5.9 In the light of the analysis of the response to the Motorman material, it is appropriate to conclude that ICO did not effectively grasp the full implications, and indeed opportunities, of the case. As a result:
- previous misconduct was inadequately brought to justice and was not otherwise addressed as a matter of law enforcement;
- the risk of continuing breaches of law and standards was not effectively addressed;
- the interests of the victims were inadequately protected; and
- an important opportunity was missed to address problems in the culture, practices and ethics of the press in relation to the acquisition and use of personal information, which could have had an impact beyond the facts of the Motorman case. In the circumstances, a real question must remain as to whether these missed opportunities contributed, either at a general or a specific level, to later manifestations of disregard for the rights of others in relation to information privacy which were subsequently exhibited by certain parts of the press, of which phone hacking was the most serious.
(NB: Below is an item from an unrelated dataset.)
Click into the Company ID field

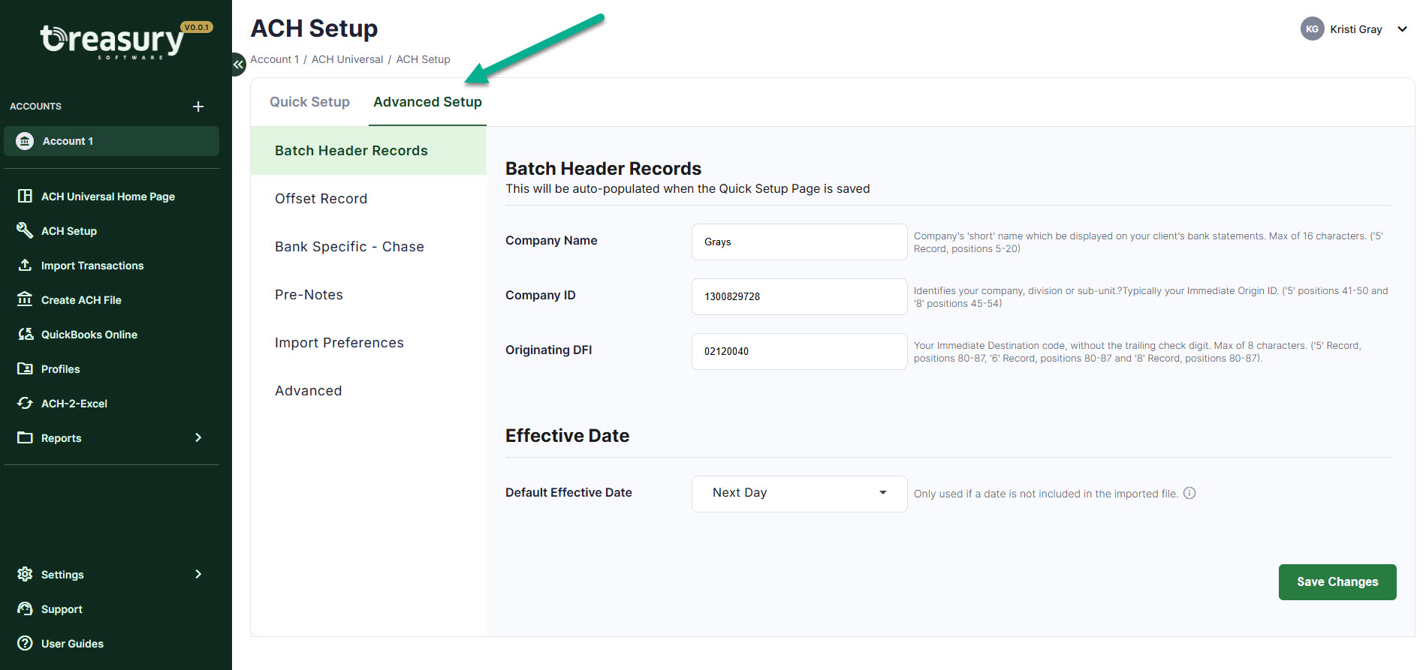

5.10 I should make very clear that there is no evidence to suggest, as Mr Owens invited the Inquiry to do, that the political campaign and the publication of the What Price Privacy? reports were a deliberate attempt to deflect attention from the ICO’s operational inactivity. To the extent that they drew public and political attention to the problem, they did themselves perform a function of acting as a warning to others in positions of authority to take action. To that extent, Mr Graham’s description of the role of the ICO in the Motorman story ( “we are the good guys” ) may fairly be endorsed.
5.11 The principal outstanding questions, therefore, to which the remainder of this Part of the Report is addressed, are these:
- Is there any reason to think that there are still causes for concern about the culture, practices and ethics of the press in relation to personal information, whether as a matter of law or as a matter of good practice?
- To what extent do issues persist about the perception of the ICO that its role and powers are inadequate or inappropriate to address evidence of any such problems?
- To what extent, on an objective analysis, are there genuine shortcomings in the legal framework, and are there any changes which could be made to improve the situation?
- Are there any other impediments to the ICO making a more effective contribution to supporting law enforcement and good practice in relation to the press which it is necessary or desirable to remove?